Photophysical Behavior of a Dimeric Cyanine Dye (BOBO‐1) Within Cationic Liposomes

This study is aimed at establishing optimal conditions for the use of 2,2′‐[1,3‐propanediylbis[(dimethyliminio)‐3,1‐propanediyl‐1(4H)‐pyridinyl‐4‐ylidenemethy‐lidyne]]bis[3‐methyl]‐tetraiodide (BOBO‐1) as a fluorescent probe in the characterization of lipid/DNA complexes (lipoplexes). The fluorescence spectra, anisotropy, fluorescence lifetimes and fluorescence quantum yields of this dimeric cyanine dye in plasmid DNA (2694 base pairs) with and without cationic liposomes (1,2‐dioleoyl‐3‐trimethylammonium‐propane [DO‐TAP]), are reported. The photophysical behavior of the dye in the absence of lipid was studied for several dye/DNA ratios using both supercoiled and relaxed plasmid. At dye/DNA ratios (d/b) below 0.01 the fluorescence intensity increases linearly, whereas lifetime and anisotropy values of the dye are constant (τ¯∼ 2.5 ns and 〈 r 〉= 0.20). By agarose gel electrophoresis it was verified that up to d/b = 0.01 DNA conformation is not considerably modified, whereas for d/b = 0.05–0.06 a single heavy band appears on the gel.
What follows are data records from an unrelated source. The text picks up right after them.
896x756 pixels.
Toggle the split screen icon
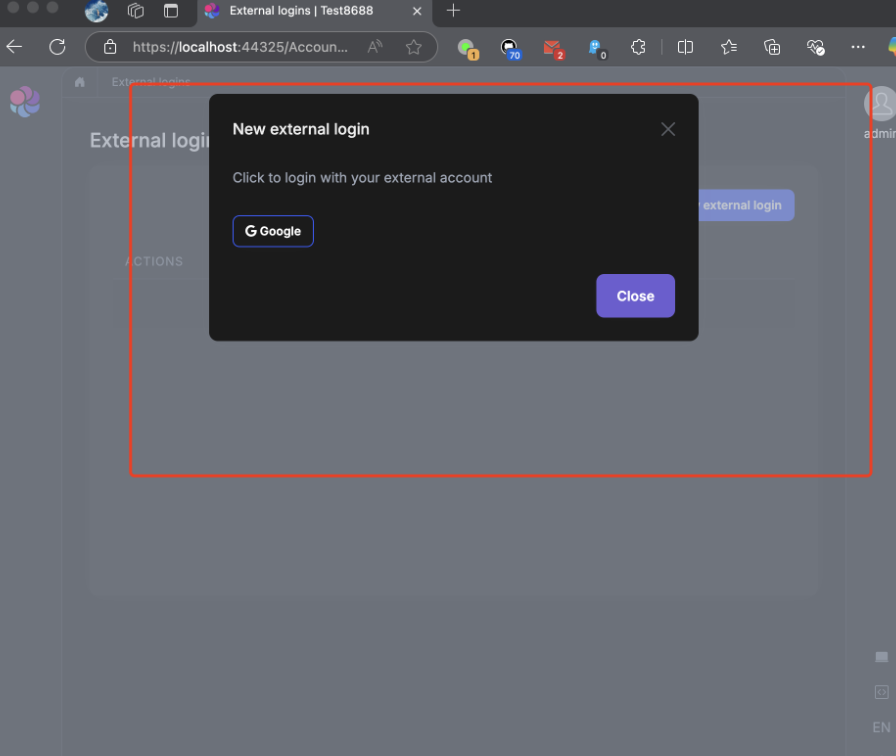685,47
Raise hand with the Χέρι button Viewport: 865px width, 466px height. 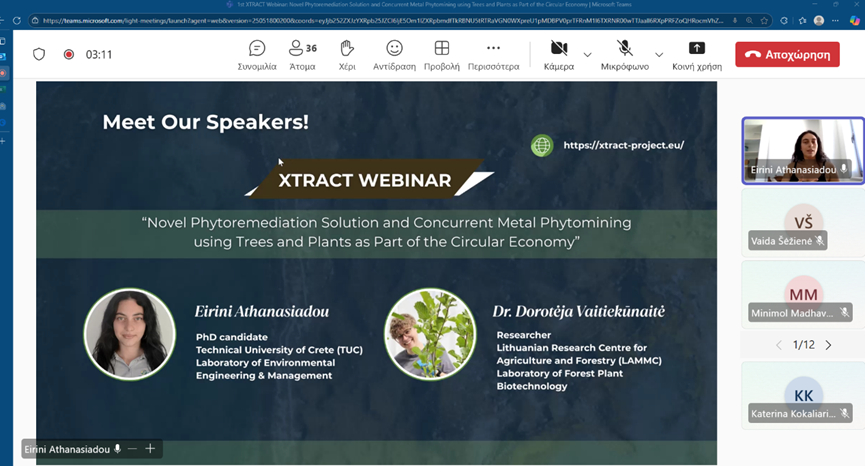(347, 54)
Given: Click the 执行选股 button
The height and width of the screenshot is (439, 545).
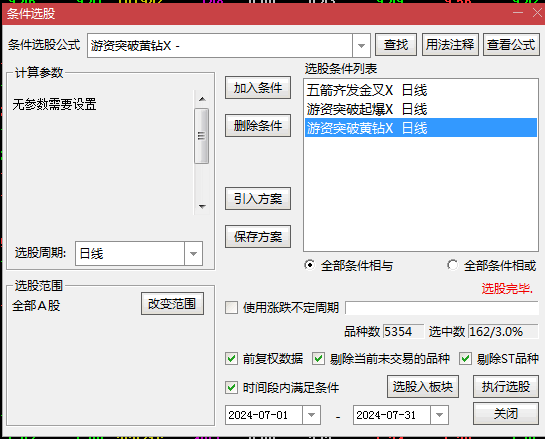Looking at the screenshot, I should pos(506,387).
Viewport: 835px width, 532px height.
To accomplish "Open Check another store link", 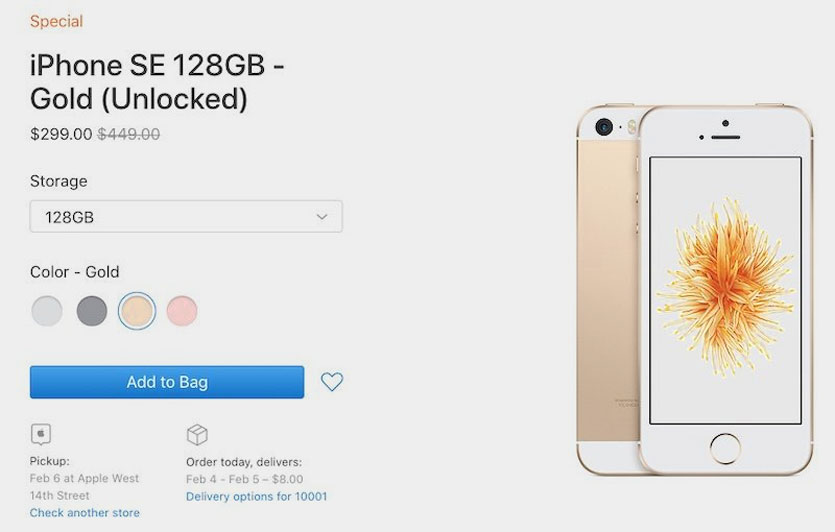I will pyautogui.click(x=85, y=513).
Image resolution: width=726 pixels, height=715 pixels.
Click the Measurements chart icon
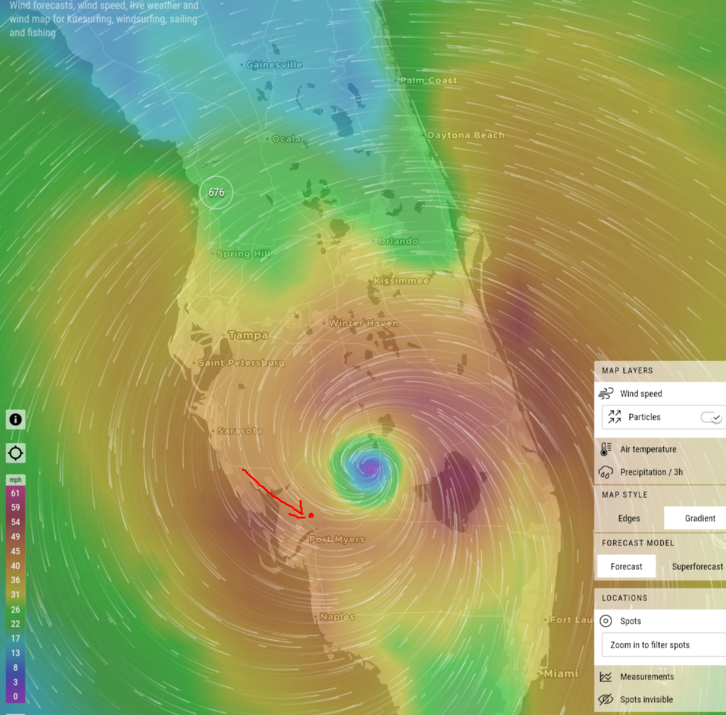[607, 677]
For these and higher dye/DNA ratios the fluorescence intensity, anisotropy and average lifetime values decrease with an increase in BOBO‐1 concentration. When cationic liposomes are added to the BOBO‐1/DNA complex, an additional effect is noticed: The difference in the environment probed by BOBO‐1 bound to DNA leads to a decrease in quantum yield and average lifetime values, and a redshift is apparent in the emission spectrum. For fluorescence measurements including energy transfer (FRET), a d/b ratio of 0.01 seems to be adequate because no considerable change on DNA conformation is detected, a considerable fluorescent signal is still measured after lipoplex formation, and energy migration is not efficient.